I was probably twelve when I first read Beowulf. I most recently read it when Seamus Heaney’s translation came out. There was no way I was going to miss this movie.

Of course, I saw it in 3D. Every movie should be in 3D. It’s really the only way to view a movie. If the technology becomes widespread, however, let’s hope moviemakers get tired of the let’s-make-them-duck gimmicks.

The movie version turns the epic poem into a comic book. I don’t mean that pejoratively. There are some good comic book movies out there, and I don’t care what their original inspiration was. This one, however, is only decent.

First of all, I’m not a fan of the technology used. It’s an uneasy blend of live action and animation. I suppose the studio didn’t want to spend the special effects budget needed for live action, but in trying to make it photorealistic, they shut off many artistic options. (With live action, we could have had real naked shots of Angelina Jolie–but then, we would have seen the spot between Anthony Hopkins’s groin and thigh, too.)

Second, the gimmicks. I’ve mentioned one above, the “It’s coming at you!” trick.
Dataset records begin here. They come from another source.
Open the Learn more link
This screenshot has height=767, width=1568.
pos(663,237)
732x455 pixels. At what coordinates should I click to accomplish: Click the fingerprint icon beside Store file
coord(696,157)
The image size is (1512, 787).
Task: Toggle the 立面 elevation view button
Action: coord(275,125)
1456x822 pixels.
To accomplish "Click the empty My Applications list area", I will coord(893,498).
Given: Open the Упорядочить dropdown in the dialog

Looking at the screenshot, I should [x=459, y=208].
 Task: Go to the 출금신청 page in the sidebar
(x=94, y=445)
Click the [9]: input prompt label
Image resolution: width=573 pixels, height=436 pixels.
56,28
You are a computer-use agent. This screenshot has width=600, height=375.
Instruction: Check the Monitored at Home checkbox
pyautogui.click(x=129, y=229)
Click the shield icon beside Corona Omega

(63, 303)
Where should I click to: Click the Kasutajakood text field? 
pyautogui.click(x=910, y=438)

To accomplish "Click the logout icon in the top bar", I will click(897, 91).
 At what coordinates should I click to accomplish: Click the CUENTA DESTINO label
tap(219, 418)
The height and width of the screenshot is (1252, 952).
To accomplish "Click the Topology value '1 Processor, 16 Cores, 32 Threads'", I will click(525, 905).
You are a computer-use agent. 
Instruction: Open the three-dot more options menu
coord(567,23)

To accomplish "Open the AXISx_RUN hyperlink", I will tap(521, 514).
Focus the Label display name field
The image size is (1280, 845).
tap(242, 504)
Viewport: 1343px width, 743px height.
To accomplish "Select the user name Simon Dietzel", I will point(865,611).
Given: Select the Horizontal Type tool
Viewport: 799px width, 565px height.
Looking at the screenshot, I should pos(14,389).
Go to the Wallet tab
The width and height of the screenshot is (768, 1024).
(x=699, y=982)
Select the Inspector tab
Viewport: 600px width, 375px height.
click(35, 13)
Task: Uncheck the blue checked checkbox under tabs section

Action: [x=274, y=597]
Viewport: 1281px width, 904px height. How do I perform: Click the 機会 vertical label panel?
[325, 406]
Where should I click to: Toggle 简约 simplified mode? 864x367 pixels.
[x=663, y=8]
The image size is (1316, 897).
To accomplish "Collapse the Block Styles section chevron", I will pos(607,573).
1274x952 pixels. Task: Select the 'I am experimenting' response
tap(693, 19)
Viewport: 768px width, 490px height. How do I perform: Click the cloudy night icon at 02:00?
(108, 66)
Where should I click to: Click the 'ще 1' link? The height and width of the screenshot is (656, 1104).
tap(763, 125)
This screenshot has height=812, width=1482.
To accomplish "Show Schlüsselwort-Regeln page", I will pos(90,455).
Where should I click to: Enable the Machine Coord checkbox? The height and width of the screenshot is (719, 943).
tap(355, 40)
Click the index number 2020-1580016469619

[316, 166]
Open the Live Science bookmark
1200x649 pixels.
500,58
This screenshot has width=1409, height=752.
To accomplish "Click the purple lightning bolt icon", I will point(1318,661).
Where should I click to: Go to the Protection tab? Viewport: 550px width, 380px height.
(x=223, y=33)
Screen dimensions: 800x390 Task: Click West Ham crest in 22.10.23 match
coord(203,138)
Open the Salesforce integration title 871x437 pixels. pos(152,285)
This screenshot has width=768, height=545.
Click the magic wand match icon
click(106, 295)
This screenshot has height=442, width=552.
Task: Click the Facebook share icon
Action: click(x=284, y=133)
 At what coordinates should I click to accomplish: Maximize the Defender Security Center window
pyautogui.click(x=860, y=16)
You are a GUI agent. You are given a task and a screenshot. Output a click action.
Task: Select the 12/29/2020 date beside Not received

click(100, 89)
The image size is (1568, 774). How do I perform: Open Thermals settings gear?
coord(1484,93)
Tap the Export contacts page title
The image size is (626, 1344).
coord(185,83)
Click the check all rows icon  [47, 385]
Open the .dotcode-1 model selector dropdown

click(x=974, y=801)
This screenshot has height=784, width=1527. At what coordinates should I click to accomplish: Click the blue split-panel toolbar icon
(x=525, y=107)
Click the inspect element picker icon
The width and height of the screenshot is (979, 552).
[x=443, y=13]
Even more annoying was the coy hide-and-seek with Beowulf’s genitals (he fought Grendel naked), which went on far too long.

Third, the story. I don’t want to spoil the plot for those who haven’t seen it. Let me just say, the book will not ruin the story for you. You can safely read it. Grendel’s mother’s motivations are inscrutable, even for a demon. But then, no one in the movie acts with any kind of psychological consistency. The characters are 3D in appearance only. The battle scenes could have been more enjoyable if the laws of physics had been given at least a bit part.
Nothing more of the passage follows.